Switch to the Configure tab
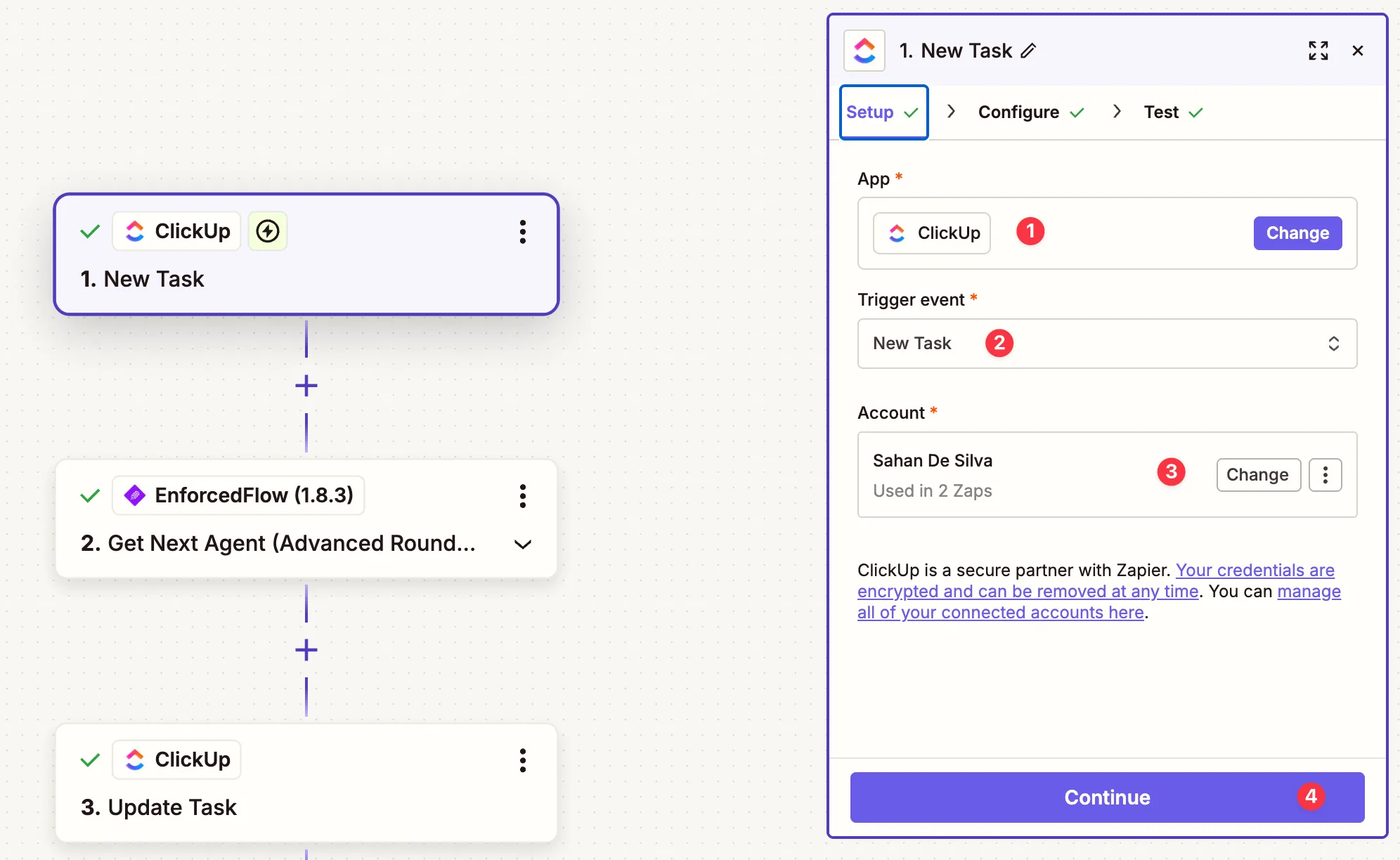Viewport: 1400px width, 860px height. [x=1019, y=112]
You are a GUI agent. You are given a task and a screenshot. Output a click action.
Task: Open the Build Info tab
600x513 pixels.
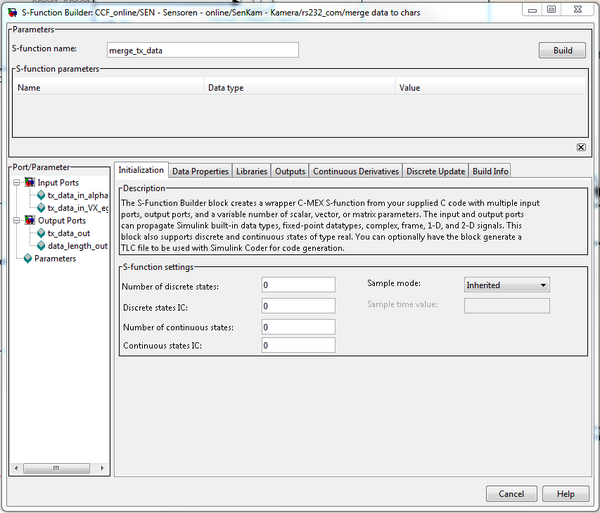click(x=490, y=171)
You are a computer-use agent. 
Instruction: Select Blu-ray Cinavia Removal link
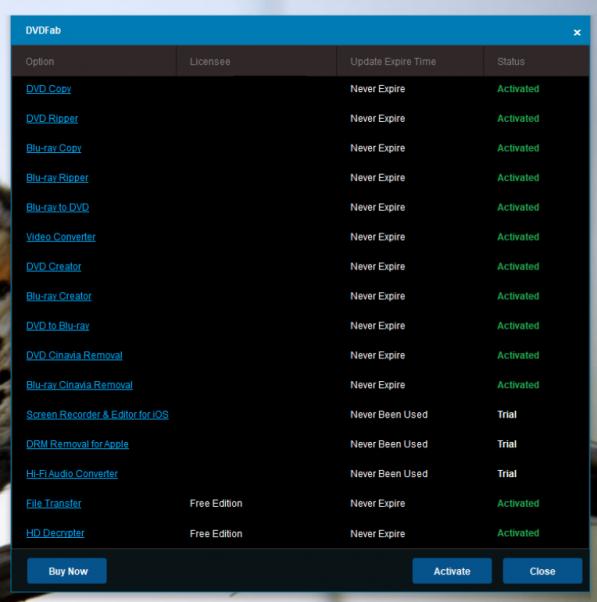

● ● ●

## PROBLEM DESCRIPTION
Omit all pictures, and repeat exactly the lines from the line containing "Task: Open the Build Info tab" through the end of the data.

## EXPECTED ANSWER
Task: Open the Build Info tab
600x513 pixels.
click(x=490, y=171)
You are a computer-use agent. 
Instruction: Select Blu-ray Cinavia Removal link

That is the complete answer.